As I was walking to the Park Slope Food Co-op to help Gretchen bring home an unexpectedly large haul of groceries, the plump woman in the white Chevy Blazer pulled over on the side of Union Street, hoping to con me out of my pocket money with her incoherent tale of Jewish family woe. I smirked at her and said, "Oh, I've talked to you before..." She didn't seem even the slightest bit embarrassed. "Con" is short for "confidence" and she has plenty of that.
Later in the day I was standing in line at the Astoria Federal because I needed to move eight thousand dollars from one account to another and the machine wouldn't let me do it. The line was long and slow, since there was only one teller operating in the after-hours section. I was mostly tuned out of the soundtrack of the world, listening to my MP3 player. But this seemed to heighten my awareness of "the picture." A guy came into the bank and he had what had to be the hairiest human back I have ever seen in my life. The hair on his back was nearly as dense as the hair that grows on top of a human head, and each hair was well over an inch long and slightly curved. All the hairs were aligned with one another, as if he'd brushed his back before hitting the street. Interestingly, it wasn't as disturbing at such density as it would have been at, say, one tenth that density. It almost had the appeal of, say, a Golden Retriever's back. The guy was wearing a little tank top and didn't seem the least bit self-conscious about it. Neither did his female companion, a woman with long braided grey hair.

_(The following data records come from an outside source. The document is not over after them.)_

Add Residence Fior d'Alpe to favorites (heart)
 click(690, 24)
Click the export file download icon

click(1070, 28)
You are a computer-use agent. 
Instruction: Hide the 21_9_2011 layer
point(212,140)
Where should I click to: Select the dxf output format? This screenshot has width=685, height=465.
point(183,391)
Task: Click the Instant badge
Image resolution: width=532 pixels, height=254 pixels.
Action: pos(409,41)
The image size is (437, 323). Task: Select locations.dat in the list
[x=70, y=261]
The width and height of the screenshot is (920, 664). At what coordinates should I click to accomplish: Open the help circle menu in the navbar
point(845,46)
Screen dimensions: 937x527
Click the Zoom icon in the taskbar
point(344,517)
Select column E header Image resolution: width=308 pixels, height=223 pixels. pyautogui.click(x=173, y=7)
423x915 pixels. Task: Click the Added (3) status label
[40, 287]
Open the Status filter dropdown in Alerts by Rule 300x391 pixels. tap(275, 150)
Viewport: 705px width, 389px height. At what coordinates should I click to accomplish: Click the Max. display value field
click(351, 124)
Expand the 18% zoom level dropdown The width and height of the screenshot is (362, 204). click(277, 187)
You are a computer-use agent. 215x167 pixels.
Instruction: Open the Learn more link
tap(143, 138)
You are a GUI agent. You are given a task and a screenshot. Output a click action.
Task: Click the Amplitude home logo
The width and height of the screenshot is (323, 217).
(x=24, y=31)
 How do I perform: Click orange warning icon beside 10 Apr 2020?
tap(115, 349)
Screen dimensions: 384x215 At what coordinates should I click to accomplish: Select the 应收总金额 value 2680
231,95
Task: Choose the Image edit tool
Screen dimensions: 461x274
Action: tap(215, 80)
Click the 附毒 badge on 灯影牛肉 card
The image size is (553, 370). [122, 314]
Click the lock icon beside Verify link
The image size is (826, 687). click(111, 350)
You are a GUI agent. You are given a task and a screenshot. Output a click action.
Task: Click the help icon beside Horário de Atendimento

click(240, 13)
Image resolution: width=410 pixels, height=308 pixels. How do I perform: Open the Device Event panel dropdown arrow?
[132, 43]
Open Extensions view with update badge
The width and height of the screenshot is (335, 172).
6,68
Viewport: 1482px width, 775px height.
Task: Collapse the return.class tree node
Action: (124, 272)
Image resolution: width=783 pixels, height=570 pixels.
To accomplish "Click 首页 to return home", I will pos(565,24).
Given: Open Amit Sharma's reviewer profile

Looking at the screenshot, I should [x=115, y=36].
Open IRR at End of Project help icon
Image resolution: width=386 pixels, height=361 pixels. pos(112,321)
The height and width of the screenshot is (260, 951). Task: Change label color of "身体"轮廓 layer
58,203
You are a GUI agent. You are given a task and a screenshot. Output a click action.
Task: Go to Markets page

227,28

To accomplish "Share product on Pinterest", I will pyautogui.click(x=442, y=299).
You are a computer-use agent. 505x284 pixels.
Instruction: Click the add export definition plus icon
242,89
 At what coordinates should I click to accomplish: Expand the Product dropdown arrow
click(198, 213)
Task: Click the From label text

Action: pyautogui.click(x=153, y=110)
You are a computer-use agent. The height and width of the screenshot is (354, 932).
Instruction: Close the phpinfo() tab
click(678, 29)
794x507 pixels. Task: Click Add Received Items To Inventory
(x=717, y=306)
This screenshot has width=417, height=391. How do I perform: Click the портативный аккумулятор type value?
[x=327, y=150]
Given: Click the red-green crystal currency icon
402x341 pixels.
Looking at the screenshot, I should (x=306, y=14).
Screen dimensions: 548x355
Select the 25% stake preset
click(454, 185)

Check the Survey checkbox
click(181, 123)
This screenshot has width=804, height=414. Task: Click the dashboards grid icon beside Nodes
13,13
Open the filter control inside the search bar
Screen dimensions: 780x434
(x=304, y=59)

This evening Gretchen and I were talking about the hypocrisy of parents. One of our white friends is dating a black man, a native African actually, and her mother is finding this impossible to accept. Mind you, this mother is no Ann Coulter or even a Lynne Cheney. She chairs her town's anti-racism committee and fancies herself a committed liberal. But when racial acceptance goes from theoretical to practical, especially as practiced by her own daughter, that's when things have gone too far. This reminded me of the reality that parents have a different sort of relationship with their kids than they have with other people. Many of them live vicariously through their kids, and on some level they want them to live as if by remote control, responding to their own peculiar hangups with respect to such personal matters as sexual preference. I myself see no problem with having a personal sexual preference for one race (or, for that matter, eye color) over another - we can't change our sexual preferences so we might as well go with them; there are plenty of people to go around. I also don't see any problem with living vicariously through your kids. It's when a parent combines these things that the result leads to hypocrisy and unnecessary generational tension. For her part, Gretchen dealt with an almost identical issue with her parents back when she was living in a lesbian relationship with her old girlfriend Barbara. And if you don't think your lefty parents can act like a bunch of Rush Limbaughs, try testing that theory with an announcement that you're moving in with an uneducated person of the same gender who happens to belong to a different race.